| TASK ITEM A |
Answer these questions using the essay on Belgian beer below.
(i) About how many breweries does Belgium have?
(ii) What was the name of the shop near the house in Cologne that stocked Belgian beers?
(iii) When did the only well-stocked independent off license in Dundalk close?
| TASK ITEM B |
From the essay on Belgian beer below, extract the passage between "In these times" and "with immense pleasure.", inclusive.

| DOCUMENT EXTRACT |

•••••

Memories of Elsewhere: La Fleur en Papier doré, by Marcel Krueger

In these times when many of us are staying very close to home, we have invited Elsewhere contributors to reflect on those places that we cannot reach and yet which occupy our minds…

By Marcel Krueger

I love beer. This may sound shallow, but I guess every one of us has one of those "Save the Earth, it is the only planet with ...." items. For some it might be chocolate, for others avocados or Polish pierogi. Mine is beer, all types and colours, preferably not mass-produced. So it might not come as a surprise that I have visited the European beer nation par excellence, Belgium, often and with immense pleasure.

When it comes to brewing and culture around beer, there is no place like the slightly surrealist multinational Kingdom of Belgium with its three official languages and distinct Flemish and Wallonia identities. This small country of 11 million inhabitants and a size of 30,000 square kilometres has around 230 breweries that produce an impressive array of different beers including pale lager and ales, amber ales, lambic beers, pilsner, Trappist beers, bock, wheat beers, porters and stouts. Each brewery, often in operation for hundreds of years, comes with a distinct labelling and its own glass for the beer, like the gnomes on the labels of Brasserie d'Achouffe in the Ardennes, the distinct Art Deco lettering of the Rodenbach Brewery in Flanders and the strange small wooden gallows for the round-bottomed, hourglass-shaped receptacles for the Kwak ale brewed by the Bosteels Brewery near Brussels. On average, Belgians drink 84 liters of beer each year, which is shockingly down from around 200 liters per capita in 1900. Maybe the water quality has improved in the last 120 years. And that Belgium's other nutritional staples include artisan chocolate and the best chips in Europe I shall only mention in passing here. 

Fittingly, when living in Cologne, my wife and I lived in the Belgian Quarter, a lovely though gentrified neighbourhood with many 19th Gründerzeit houses lining the leafy streets and a cafe or restaurant never far. Just around the corner from our house was (and still is) the small cornership named Brunne vun Kölle (literally the ‘Fountain of Cologne’) which stocked many rare and delicious Belgian beers, especially my favourite type, the dark and sweet dubbel Trappist ale - which is these days also brewed by places not associated with the Order of Reformed Cistercians of Our Lady of La Trappe, as the Trappist order is officially called. So, after a long and exhausting day in the home office, I would often use the opportunity to stretch my legs on the approximately 450 meters that separated my house from the Brunne, and return with two or three bottles of Westmalle Dubbel or Waterloo Double Dark, brewed near Napoleon's last battlefield and with three sabre-wielding British dragoons on the label, for an appropriate apéro. It is a bit sad that, despite the excellent beers available in Ireland where I now live, Belgian beers are hard to come by here in Dundalk. Our only well-stocked independent off license closed at the end of 2018, and the only other place in town that sells Belgian beers is my local pub, the Spirit Store by the harbour - which these days is also sadly closed due to a certain global pandemic.

•••••

| ENTRIES PROVIDED |
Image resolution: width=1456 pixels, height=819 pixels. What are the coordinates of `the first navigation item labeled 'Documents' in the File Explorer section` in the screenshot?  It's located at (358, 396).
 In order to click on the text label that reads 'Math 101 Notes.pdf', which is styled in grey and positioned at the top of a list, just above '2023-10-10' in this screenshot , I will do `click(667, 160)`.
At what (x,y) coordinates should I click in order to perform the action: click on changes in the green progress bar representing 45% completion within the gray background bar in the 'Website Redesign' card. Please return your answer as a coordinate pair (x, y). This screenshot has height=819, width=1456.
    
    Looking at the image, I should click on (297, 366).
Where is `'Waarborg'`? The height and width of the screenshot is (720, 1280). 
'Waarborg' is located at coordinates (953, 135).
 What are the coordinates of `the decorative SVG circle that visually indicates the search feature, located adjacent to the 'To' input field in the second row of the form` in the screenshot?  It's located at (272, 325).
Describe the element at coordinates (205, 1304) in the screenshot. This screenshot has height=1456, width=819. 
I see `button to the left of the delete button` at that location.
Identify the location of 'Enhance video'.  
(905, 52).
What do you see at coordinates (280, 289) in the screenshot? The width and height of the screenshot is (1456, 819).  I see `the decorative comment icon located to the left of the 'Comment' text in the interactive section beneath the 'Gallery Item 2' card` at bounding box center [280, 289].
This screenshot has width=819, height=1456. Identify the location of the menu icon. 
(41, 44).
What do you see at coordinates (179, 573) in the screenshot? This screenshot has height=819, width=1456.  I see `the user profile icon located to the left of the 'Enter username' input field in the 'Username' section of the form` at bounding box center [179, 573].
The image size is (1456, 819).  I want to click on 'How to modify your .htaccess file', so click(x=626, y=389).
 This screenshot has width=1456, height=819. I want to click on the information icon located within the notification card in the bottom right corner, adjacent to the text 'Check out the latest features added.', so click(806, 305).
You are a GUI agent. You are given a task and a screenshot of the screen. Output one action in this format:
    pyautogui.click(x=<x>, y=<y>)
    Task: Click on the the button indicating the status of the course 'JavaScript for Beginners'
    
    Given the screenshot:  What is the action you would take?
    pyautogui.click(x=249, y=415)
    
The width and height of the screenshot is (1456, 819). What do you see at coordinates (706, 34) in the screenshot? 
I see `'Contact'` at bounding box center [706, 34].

•••••

| OUTPUT A |
(i) Around 230
(ii) Brunne vun Kölle
(iii) At the end of 2018

| OUTPUT B |
In these times when many of us are staying very close to home, we have invited Elsewhere contributors to reflect on those places that we cannot reach and yet which occupy our minds…

By Marcel Krueger

I love beer. This may sound shallow, but I guess every one of us has one of those "Save the Earth, it is the only planet with ...." items. For some it might be chocolate, for others avocados or Polish pierogi. Mine is beer, all types and colours, preferably not mass-produced. So it might not come as a surprise that I have visited the European beer nation par excellence, Belgium, often and with immense pleasure.